■ PROBLEM DESCRIPTION
In the data that follows, find each line containing "plus" and copy it.

■ DATA FOR THE TASK
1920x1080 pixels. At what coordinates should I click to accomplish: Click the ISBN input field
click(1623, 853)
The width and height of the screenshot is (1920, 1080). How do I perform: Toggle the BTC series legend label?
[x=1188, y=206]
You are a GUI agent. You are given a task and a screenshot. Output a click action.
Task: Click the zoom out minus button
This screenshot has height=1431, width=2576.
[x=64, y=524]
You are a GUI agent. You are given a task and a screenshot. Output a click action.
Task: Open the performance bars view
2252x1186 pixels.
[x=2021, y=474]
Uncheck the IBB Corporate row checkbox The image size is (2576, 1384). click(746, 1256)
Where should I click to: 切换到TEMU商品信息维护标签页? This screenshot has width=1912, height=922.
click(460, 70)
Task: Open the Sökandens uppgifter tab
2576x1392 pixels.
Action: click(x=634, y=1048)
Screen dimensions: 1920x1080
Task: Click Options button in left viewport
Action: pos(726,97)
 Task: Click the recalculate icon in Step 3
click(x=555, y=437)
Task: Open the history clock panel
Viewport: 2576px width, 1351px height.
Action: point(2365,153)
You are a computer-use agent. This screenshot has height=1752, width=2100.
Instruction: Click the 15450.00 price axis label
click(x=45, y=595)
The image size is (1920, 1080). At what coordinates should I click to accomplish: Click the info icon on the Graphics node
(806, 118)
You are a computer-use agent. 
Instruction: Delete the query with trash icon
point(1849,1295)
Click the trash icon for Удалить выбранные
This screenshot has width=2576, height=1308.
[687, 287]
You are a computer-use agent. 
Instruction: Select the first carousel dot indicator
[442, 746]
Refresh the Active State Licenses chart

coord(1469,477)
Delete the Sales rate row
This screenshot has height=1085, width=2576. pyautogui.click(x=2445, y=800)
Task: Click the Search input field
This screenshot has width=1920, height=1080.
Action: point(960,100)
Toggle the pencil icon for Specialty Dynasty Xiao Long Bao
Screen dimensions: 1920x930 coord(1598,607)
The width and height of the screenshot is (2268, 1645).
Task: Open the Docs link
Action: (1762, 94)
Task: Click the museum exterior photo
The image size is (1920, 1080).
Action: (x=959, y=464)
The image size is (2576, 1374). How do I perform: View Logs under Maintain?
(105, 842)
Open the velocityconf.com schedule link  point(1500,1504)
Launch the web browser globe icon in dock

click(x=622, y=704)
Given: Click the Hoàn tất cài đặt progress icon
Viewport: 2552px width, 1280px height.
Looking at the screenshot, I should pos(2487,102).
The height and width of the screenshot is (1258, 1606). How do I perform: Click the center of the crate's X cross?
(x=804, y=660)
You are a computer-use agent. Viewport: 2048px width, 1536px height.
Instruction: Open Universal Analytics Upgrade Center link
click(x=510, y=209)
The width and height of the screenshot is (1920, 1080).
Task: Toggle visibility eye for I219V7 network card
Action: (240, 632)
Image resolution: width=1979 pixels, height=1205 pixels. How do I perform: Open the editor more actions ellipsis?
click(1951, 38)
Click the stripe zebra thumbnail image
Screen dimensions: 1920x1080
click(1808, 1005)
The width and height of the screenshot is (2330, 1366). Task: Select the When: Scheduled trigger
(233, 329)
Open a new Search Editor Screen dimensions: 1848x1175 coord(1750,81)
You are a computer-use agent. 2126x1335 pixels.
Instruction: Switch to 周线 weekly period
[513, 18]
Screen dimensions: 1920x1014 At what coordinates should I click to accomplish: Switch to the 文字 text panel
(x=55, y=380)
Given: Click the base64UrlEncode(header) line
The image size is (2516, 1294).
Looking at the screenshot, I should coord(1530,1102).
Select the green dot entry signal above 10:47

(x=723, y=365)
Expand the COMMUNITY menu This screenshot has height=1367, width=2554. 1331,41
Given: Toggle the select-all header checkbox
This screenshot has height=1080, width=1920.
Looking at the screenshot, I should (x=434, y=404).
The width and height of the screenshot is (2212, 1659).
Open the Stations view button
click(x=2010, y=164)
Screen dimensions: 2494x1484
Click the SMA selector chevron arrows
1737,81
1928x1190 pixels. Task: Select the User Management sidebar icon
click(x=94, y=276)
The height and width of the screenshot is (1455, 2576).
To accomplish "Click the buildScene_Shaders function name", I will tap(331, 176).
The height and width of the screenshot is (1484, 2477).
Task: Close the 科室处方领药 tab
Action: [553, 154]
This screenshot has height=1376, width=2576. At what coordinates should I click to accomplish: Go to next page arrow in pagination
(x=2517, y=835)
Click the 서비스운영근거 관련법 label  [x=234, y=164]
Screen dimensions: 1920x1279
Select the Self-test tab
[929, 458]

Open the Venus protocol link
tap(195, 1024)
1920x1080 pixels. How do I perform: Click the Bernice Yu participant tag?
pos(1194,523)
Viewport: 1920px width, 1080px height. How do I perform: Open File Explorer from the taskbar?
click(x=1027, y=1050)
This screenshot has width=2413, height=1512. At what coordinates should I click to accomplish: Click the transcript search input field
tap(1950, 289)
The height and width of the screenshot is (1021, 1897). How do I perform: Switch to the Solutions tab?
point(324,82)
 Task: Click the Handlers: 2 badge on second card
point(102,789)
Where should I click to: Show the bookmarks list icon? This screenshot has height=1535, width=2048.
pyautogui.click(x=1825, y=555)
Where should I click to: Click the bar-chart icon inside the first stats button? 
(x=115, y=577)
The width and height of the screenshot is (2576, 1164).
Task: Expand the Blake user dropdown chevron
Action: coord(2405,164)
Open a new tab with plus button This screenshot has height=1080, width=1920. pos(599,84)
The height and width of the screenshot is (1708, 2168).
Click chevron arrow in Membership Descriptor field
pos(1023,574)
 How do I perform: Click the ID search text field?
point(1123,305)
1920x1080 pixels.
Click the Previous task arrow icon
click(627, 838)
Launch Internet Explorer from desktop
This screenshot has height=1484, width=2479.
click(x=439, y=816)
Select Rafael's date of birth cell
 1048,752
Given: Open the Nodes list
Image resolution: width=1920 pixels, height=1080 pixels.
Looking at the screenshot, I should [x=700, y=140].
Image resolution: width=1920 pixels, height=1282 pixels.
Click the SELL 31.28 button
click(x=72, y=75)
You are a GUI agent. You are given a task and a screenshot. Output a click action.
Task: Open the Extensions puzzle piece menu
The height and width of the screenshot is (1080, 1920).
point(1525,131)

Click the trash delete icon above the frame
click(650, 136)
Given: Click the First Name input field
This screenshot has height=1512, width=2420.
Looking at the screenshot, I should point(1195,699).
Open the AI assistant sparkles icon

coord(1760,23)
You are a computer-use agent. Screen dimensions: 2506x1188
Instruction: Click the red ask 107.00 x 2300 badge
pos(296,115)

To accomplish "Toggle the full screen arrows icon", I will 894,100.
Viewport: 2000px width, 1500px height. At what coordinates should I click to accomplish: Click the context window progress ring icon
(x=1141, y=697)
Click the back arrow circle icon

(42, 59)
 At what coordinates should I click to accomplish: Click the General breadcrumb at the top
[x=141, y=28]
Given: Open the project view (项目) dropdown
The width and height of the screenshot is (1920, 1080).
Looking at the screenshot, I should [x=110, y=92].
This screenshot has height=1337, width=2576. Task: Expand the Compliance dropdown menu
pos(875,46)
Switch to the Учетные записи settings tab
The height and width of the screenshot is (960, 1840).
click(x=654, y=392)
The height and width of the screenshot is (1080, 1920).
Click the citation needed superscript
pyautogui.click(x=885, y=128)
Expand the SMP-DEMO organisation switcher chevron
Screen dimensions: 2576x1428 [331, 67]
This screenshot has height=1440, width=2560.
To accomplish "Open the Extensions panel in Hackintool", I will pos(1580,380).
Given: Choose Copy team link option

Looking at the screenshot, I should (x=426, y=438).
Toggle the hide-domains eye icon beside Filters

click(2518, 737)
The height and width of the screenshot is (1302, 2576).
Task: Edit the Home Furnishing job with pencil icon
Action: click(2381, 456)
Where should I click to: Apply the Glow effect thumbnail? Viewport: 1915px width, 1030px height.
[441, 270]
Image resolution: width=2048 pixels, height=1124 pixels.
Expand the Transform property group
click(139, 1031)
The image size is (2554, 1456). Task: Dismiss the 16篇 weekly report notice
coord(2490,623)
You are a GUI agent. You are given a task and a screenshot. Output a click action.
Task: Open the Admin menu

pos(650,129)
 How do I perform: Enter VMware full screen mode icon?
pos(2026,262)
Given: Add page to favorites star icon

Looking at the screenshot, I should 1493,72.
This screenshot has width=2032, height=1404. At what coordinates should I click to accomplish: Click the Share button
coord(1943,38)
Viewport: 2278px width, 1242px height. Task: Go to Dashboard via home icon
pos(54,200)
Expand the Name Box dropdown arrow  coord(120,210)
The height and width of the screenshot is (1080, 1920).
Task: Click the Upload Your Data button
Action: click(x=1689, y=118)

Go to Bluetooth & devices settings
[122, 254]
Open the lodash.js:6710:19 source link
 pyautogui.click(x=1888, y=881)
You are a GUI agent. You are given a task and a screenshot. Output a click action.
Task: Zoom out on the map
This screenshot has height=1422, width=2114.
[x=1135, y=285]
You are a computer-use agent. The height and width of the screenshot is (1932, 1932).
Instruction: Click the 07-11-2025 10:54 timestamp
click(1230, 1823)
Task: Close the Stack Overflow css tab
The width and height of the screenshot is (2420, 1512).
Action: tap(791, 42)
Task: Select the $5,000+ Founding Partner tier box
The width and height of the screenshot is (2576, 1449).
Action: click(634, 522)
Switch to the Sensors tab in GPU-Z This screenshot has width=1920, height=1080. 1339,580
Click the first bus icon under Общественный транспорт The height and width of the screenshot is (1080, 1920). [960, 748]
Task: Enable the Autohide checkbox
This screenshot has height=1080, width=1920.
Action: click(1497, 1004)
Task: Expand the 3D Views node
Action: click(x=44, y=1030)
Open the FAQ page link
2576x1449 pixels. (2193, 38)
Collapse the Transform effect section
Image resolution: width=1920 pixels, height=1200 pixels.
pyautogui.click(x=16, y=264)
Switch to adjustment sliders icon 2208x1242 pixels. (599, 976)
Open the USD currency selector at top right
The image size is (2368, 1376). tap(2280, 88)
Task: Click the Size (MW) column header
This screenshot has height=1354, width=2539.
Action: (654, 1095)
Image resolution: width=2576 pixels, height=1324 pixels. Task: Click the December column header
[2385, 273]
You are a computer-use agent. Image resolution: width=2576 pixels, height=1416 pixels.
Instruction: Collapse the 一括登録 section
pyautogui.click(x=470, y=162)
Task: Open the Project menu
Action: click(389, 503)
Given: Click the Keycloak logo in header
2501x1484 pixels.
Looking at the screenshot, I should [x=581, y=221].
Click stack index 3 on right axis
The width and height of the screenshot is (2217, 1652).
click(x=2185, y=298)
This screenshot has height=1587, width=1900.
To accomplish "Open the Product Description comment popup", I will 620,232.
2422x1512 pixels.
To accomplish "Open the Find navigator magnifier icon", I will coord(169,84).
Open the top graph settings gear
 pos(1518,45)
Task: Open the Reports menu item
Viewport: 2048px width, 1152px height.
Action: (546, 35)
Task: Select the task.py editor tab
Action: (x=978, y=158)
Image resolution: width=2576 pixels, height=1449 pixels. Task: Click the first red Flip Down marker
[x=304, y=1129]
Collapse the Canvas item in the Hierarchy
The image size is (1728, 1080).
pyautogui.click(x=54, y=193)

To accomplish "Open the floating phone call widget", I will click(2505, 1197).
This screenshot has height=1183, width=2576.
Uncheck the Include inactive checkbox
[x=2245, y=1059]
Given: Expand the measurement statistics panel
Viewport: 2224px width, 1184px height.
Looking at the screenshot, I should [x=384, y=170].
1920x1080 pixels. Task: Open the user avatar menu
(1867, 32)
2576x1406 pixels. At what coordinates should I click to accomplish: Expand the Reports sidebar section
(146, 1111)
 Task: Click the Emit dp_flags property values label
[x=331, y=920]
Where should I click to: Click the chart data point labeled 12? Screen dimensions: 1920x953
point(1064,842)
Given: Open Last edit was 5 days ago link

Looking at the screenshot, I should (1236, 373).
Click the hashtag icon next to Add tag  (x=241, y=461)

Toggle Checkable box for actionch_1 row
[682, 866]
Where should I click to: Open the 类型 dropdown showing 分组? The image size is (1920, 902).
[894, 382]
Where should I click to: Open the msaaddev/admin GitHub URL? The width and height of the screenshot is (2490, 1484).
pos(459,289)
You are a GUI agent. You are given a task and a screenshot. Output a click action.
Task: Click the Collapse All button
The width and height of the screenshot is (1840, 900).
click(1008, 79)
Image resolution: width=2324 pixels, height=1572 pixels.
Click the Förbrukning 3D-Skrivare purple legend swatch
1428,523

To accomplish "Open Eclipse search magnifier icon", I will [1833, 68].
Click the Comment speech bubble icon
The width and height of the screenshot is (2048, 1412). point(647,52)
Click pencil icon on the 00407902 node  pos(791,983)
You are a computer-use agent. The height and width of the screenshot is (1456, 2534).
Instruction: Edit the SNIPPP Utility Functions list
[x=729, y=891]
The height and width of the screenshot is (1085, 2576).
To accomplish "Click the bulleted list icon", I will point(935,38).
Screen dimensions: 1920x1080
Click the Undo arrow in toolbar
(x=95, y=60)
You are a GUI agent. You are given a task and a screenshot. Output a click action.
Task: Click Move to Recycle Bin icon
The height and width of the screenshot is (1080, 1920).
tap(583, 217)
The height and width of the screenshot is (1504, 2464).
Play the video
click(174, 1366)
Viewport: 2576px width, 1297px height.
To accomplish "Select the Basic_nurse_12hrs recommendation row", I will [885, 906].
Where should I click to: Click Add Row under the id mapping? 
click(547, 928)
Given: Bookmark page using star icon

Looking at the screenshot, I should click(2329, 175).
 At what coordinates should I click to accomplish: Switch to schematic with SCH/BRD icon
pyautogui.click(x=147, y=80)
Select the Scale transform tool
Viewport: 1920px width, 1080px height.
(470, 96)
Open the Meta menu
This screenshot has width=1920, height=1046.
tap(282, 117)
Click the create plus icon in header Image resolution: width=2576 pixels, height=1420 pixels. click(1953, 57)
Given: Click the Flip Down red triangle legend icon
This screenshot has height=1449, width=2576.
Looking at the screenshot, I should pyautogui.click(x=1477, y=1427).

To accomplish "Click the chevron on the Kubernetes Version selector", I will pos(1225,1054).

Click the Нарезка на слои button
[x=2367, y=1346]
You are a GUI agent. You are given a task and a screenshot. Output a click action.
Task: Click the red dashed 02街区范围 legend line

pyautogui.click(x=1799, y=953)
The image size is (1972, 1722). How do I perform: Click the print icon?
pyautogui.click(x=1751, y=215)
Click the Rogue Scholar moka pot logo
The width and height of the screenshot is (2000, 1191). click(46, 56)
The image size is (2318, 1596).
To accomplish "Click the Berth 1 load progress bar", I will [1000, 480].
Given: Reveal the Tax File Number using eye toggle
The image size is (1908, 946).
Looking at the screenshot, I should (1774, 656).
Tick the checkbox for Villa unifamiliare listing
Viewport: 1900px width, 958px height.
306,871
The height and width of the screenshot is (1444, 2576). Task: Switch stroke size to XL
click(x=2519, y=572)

■ RESPONSE
Open a new tab with plus button This screenshot has height=1080, width=1920. pos(599,84)
Click the create plus icon in header Image resolution: width=2576 pixels, height=1420 pixels. click(1953, 57)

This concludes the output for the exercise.